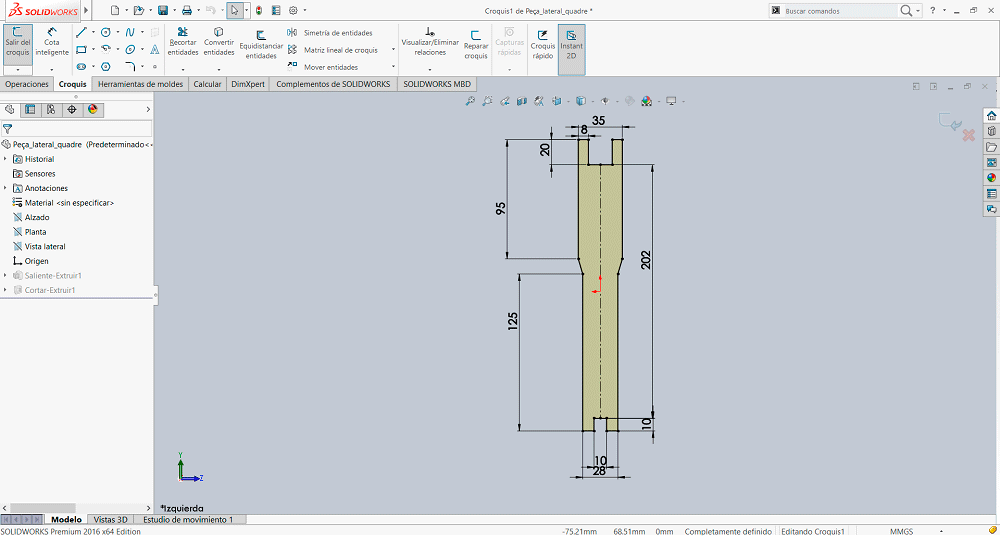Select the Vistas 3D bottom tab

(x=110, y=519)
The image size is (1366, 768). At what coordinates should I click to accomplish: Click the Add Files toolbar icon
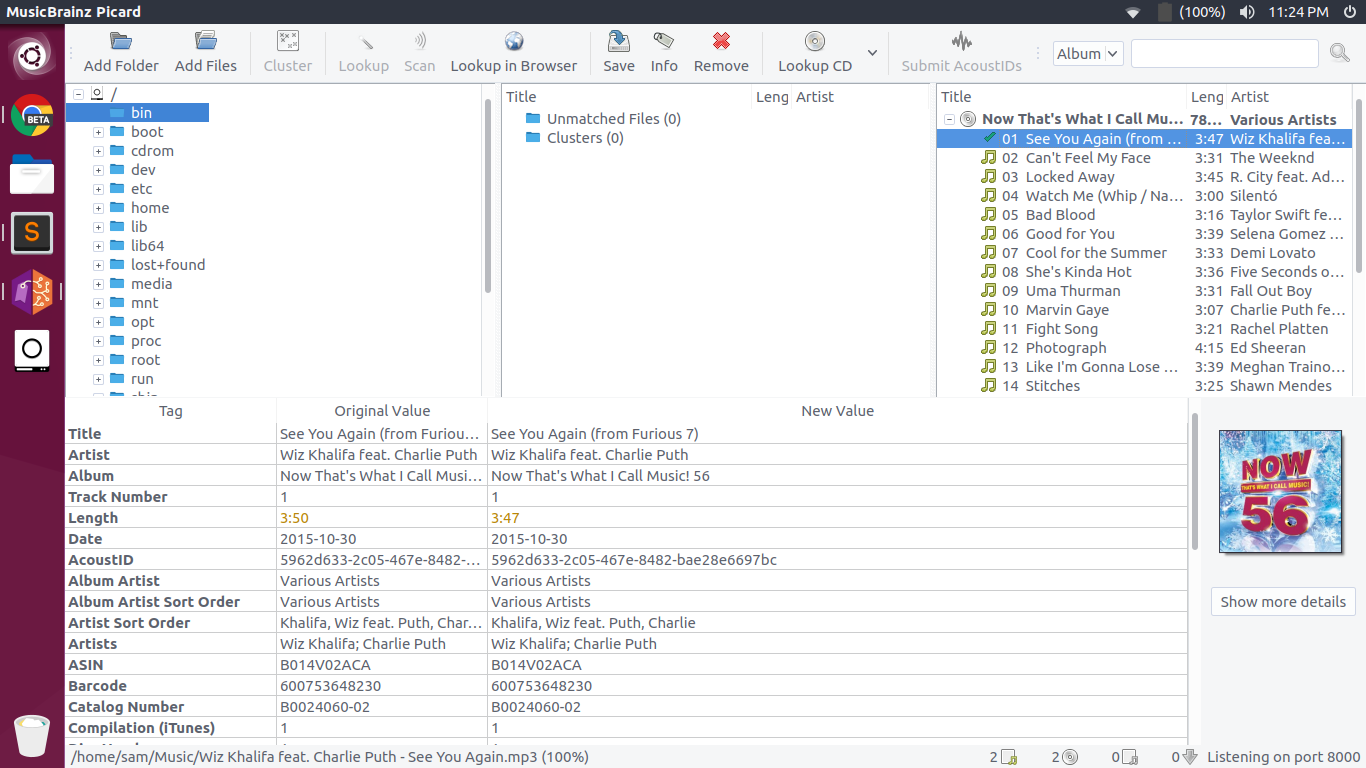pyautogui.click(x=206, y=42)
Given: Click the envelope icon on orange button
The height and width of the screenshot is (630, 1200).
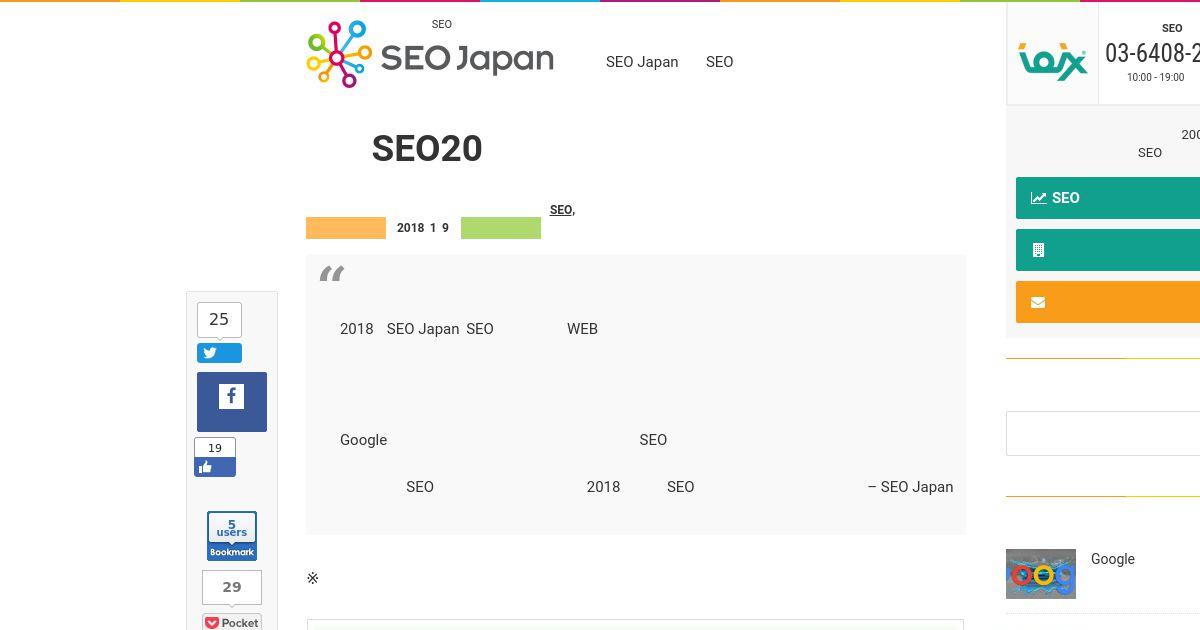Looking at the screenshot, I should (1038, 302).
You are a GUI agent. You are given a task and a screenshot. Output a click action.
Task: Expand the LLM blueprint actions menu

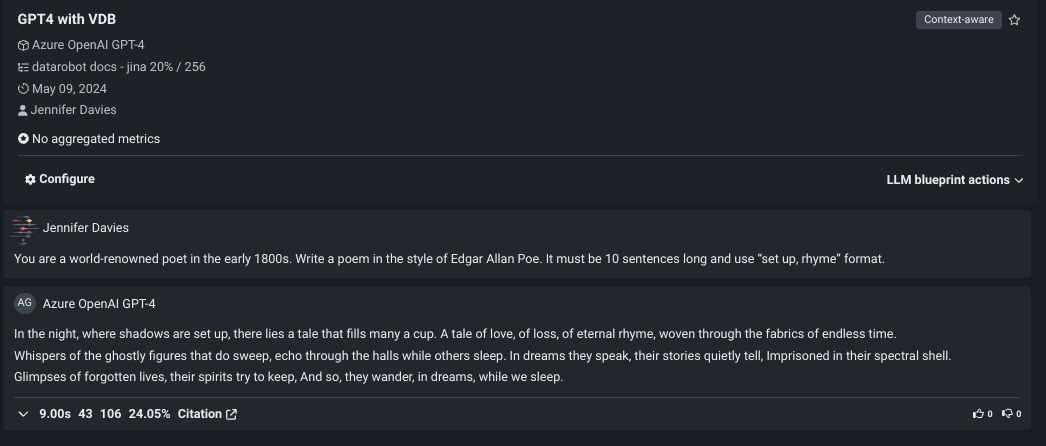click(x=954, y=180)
^^^^^^^^
# 待办事项
请改写从上面这些行的开头到包含“Looking at the”的那一行为止的部分（首尾两行都包括在内），把其中的“orange”换成“green”，其余内容一律不变，答案中不要包含图片。

# 书面回答
Select the Vistas 3D bottom tab

(x=110, y=519)
The image size is (1366, 768). At what coordinates should I click to accomplish: Click the Add Files toolbar icon
pyautogui.click(x=206, y=42)
Given: Click the envelope icon on green button
The height and width of the screenshot is (630, 1200).
Looking at the screenshot, I should (1038, 302).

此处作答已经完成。